Much of the evidence for women in medicine and in work more widely – and also for other more hidden groups – survives in a very ephemeral form. If they’re not in these rare formal records, the registers of livery companies or depicted in portraits, where do you find them? Instead the sources are often hand-written and paper-based, passed down in families rather than in legal records or corporations. This is certainly the case for women making medicines within their homes, and passing on recipes through receipt books, or marking their name in medical publications, presumably to record their ownership (and readership?) of them.

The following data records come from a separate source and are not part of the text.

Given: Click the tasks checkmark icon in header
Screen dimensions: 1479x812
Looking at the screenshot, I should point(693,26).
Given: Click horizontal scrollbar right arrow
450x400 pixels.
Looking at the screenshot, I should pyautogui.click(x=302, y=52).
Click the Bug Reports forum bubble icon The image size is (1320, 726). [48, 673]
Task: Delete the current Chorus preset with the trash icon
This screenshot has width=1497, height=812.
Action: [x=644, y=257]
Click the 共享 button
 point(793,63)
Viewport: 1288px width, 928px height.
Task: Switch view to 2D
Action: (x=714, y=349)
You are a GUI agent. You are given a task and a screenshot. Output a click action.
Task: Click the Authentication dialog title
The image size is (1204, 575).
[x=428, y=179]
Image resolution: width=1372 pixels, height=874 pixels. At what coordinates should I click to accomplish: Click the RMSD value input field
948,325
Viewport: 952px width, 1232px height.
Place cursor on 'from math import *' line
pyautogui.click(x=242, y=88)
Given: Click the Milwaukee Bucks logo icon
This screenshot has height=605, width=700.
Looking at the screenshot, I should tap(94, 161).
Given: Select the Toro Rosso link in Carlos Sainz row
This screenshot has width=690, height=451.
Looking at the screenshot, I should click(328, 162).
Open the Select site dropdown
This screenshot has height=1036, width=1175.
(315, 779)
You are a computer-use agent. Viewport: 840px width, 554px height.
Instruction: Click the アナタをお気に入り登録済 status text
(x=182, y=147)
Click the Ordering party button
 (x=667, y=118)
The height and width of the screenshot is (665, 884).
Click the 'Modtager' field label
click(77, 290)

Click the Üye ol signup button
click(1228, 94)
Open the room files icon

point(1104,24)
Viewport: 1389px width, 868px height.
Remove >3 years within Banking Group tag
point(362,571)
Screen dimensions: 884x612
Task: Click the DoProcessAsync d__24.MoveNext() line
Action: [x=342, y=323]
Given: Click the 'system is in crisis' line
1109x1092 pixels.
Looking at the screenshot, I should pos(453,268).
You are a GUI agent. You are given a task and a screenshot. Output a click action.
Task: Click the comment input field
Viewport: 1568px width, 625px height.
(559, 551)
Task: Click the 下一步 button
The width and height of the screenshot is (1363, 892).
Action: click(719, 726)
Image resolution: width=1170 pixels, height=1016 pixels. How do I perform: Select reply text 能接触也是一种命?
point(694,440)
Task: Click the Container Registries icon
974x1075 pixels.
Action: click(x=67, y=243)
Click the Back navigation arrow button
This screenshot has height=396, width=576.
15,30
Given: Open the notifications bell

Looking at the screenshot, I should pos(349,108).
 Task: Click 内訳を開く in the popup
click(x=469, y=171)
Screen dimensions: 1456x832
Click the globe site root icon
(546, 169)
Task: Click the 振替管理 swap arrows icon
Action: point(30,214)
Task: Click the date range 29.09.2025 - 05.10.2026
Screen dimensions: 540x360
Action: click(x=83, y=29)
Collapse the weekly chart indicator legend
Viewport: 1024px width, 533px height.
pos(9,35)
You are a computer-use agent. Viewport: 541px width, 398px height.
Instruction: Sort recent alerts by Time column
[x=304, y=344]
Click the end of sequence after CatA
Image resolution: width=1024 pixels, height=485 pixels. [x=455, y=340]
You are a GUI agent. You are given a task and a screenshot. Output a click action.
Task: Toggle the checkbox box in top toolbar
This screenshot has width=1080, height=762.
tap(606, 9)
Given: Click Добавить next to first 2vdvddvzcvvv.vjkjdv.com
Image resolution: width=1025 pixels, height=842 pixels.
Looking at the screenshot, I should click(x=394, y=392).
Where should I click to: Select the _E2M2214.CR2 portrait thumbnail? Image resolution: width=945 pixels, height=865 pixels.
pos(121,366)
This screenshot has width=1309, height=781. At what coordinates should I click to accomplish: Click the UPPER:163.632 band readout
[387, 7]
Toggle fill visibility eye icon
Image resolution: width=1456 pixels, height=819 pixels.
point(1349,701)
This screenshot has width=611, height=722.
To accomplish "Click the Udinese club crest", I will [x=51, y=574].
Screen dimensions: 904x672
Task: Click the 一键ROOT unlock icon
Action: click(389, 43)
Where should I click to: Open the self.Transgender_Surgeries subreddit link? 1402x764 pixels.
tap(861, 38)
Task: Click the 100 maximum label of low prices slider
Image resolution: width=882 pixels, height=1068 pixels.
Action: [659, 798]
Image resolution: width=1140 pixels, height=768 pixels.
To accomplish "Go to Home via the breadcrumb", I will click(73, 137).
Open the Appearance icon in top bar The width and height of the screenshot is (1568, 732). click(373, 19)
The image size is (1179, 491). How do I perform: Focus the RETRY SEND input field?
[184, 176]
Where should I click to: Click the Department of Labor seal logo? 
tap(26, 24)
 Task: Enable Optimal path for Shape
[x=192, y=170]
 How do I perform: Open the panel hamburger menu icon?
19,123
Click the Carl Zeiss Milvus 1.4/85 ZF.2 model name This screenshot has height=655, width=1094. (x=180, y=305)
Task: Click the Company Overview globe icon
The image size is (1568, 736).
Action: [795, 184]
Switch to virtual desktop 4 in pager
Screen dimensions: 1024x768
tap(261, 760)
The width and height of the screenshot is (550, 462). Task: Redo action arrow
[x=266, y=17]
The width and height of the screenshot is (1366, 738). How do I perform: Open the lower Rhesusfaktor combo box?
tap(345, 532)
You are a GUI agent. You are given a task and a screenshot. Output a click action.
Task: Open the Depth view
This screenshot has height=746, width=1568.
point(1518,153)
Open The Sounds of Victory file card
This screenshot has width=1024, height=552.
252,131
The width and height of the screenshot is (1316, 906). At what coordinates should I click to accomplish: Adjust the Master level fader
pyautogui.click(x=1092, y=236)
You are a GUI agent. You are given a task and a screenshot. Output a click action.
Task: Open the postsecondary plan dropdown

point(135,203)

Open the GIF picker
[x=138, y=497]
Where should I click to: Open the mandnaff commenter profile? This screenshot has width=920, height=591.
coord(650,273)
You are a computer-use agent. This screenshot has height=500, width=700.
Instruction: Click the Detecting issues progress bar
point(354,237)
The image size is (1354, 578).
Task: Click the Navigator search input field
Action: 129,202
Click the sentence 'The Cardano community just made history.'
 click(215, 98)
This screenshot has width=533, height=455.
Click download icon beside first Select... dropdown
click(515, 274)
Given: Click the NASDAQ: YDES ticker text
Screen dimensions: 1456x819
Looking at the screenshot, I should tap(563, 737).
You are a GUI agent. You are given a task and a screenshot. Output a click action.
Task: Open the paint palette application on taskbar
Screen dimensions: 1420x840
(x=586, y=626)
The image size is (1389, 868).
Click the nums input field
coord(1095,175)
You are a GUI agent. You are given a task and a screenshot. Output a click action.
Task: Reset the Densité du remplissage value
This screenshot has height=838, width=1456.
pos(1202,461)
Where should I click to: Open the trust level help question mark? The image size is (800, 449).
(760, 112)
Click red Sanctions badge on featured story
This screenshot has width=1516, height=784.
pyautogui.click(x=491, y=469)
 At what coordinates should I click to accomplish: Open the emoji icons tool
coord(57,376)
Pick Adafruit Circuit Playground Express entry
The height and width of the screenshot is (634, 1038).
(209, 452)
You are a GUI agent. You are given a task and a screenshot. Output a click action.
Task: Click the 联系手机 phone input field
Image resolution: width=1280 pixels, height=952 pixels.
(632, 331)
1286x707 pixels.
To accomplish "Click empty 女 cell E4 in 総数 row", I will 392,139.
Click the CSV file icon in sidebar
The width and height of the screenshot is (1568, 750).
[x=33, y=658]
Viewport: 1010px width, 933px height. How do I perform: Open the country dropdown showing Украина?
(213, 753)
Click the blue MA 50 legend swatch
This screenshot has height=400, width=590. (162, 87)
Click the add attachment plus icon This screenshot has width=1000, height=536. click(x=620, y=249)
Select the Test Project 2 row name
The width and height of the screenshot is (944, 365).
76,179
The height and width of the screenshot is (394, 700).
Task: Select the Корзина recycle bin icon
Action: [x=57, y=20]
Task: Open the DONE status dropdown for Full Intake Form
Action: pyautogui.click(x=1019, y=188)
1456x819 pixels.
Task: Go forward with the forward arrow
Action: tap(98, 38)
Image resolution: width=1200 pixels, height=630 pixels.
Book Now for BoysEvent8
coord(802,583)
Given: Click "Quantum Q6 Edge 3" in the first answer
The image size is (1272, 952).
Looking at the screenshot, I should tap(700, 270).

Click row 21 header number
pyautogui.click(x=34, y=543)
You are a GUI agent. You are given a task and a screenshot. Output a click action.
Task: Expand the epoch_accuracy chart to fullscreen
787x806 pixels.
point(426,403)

Perhaps surprisingly, this is also true in recent decades: the surviving evidence for women’s work is flimsy and was not necessarily intended to survive. One example on display is the calendar produced to commemorate Endell Street Military Hospital in 1919. Presumably these calendars were produced in great numbers to mark the end of a remarkable period of women’s history: a hospital staffed entirely by women, led by suffragettes Louisa Garrett Anderson and Flora Murray, open from May 1915 to October 1919, that treated 26,000 in-patients and 20,000 out-patients during this short time. But how many calendars still survive? The one on show in the exhibition was saved in the voluminous archives of the Medical Women’s Federation at the Wellcome Library, probably just collected in with other material, a single sheet of thin paper, but a fantastic record of a ground-breaking and short-lived institution.
Another fascinating survival on display is a handkerchief recording the signatures of suffragette inmates at Holloway Prison in 1912, an item that has moved from ephemeral to highly-treasured through its life. Information about its early existence is virtually non-existent: having been signed by 66 suffragette prisoners, including GP Dr Alice Ker, presumably within the jail, it must have been brought out by one of the women involved, and later embroidered so that the signatures survive. It was re-discovered in recent decades and is now preserved as part of the Priest House, part of Sussex Archaeological Society.
Even when we do have records of women working in medicine, that information is often extremely scant. Nurse Brown from Jamaica is a portrait in the exhibition, loaned by Wolverhampton Art Gallery. It was painted by Irene Welburn in around 1956, and its title provides the only information that we know about this sitter. She was part of the Windrush generation recruited to the NHS after the Second World War, but no other information seems to have survived.
Incredibly, even women achieving ‘firsts’ can prove elusive. The first woman member of the Royal College of Physicians was Ivy Woodward (1877–1957), who joined in 1909. Trawling through census records and medical registers has allowed us to flesh out her biography, including her posts at the Royal Free Hospital, the New Hospital for Women, Warneford Hospital, Belgrave Hospital for Children, and as Medical Inspector for Infant and School services. We can find details of her marriage to surgeon Arthur Haslam and their 5 children. However, we have been unable to find a single photograph of her. For the exhibition, we have commissioned artist Mark Conlin to produce a silhouette to represent her likeness, but we would dearly like to add a real image to the college’s collection. Can you help?
Briony Hudson, guest exhibition curator
The RCP exhibition This vexed question: 500 years of women in medicine closes on Friday 18 January 2019.